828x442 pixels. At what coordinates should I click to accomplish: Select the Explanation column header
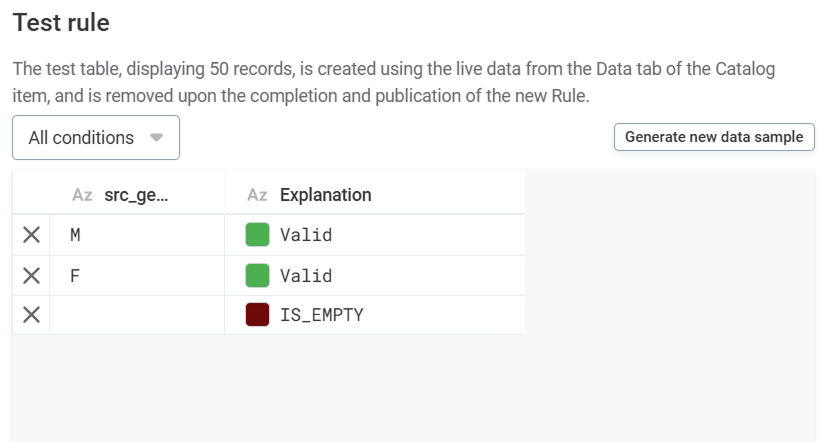pos(325,195)
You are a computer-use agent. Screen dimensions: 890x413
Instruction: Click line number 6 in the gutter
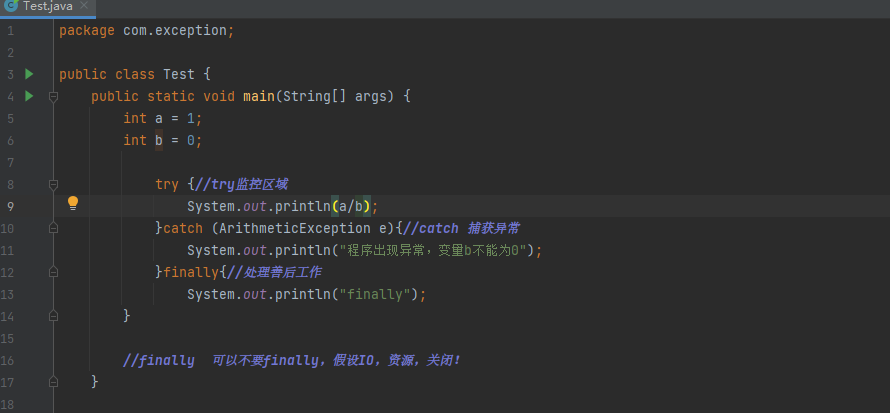pyautogui.click(x=10, y=140)
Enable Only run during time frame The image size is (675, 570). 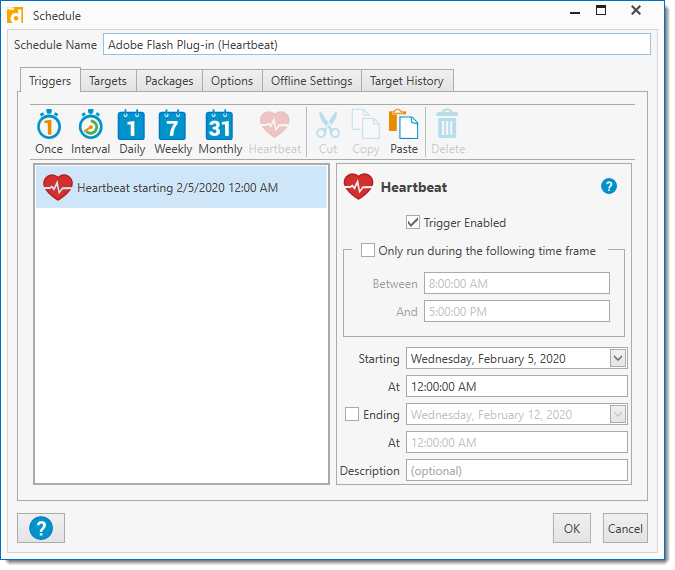click(x=368, y=251)
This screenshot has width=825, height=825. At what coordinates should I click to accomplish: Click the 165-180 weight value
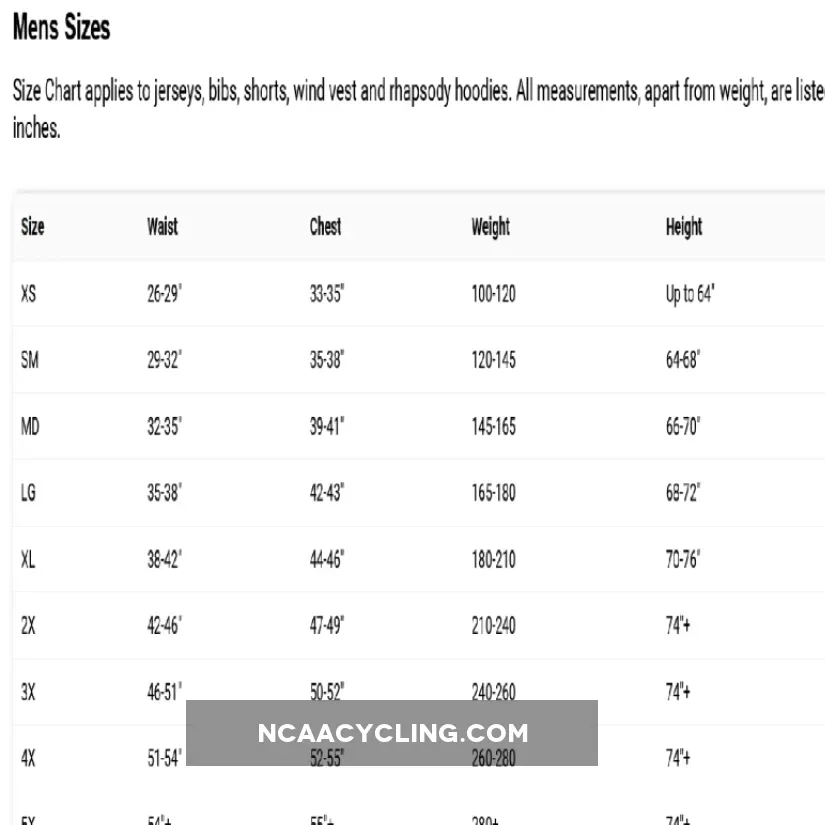[494, 493]
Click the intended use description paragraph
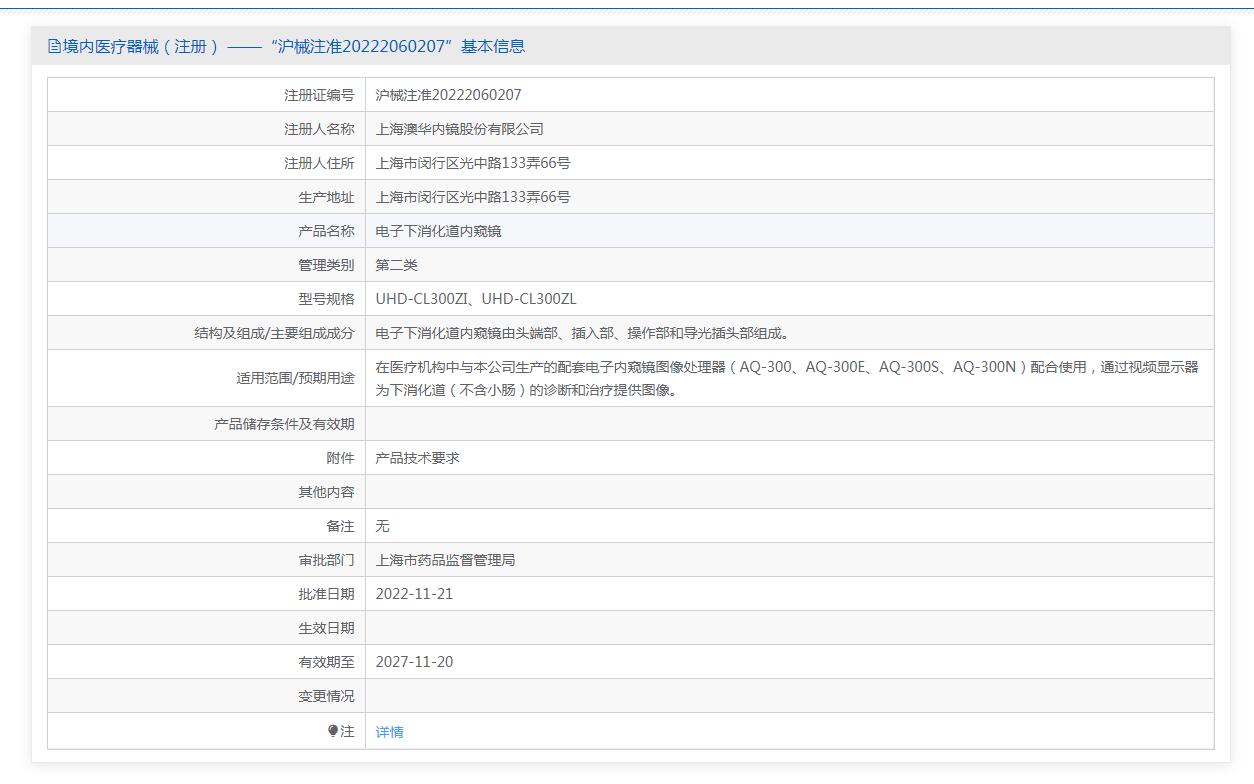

### [TASK DIRECTIONS]
When you reach the line containing "This screenshot has" in the records above, write out that line and every line after it through the end, exactly, but omit the pictures.

### [SOLVED EXERCISE]
This screenshot has width=825, height=825. At what coordinates should I click to accomplish: Click the 165-180 weight value
[494, 493]
Click the intended use description paragraph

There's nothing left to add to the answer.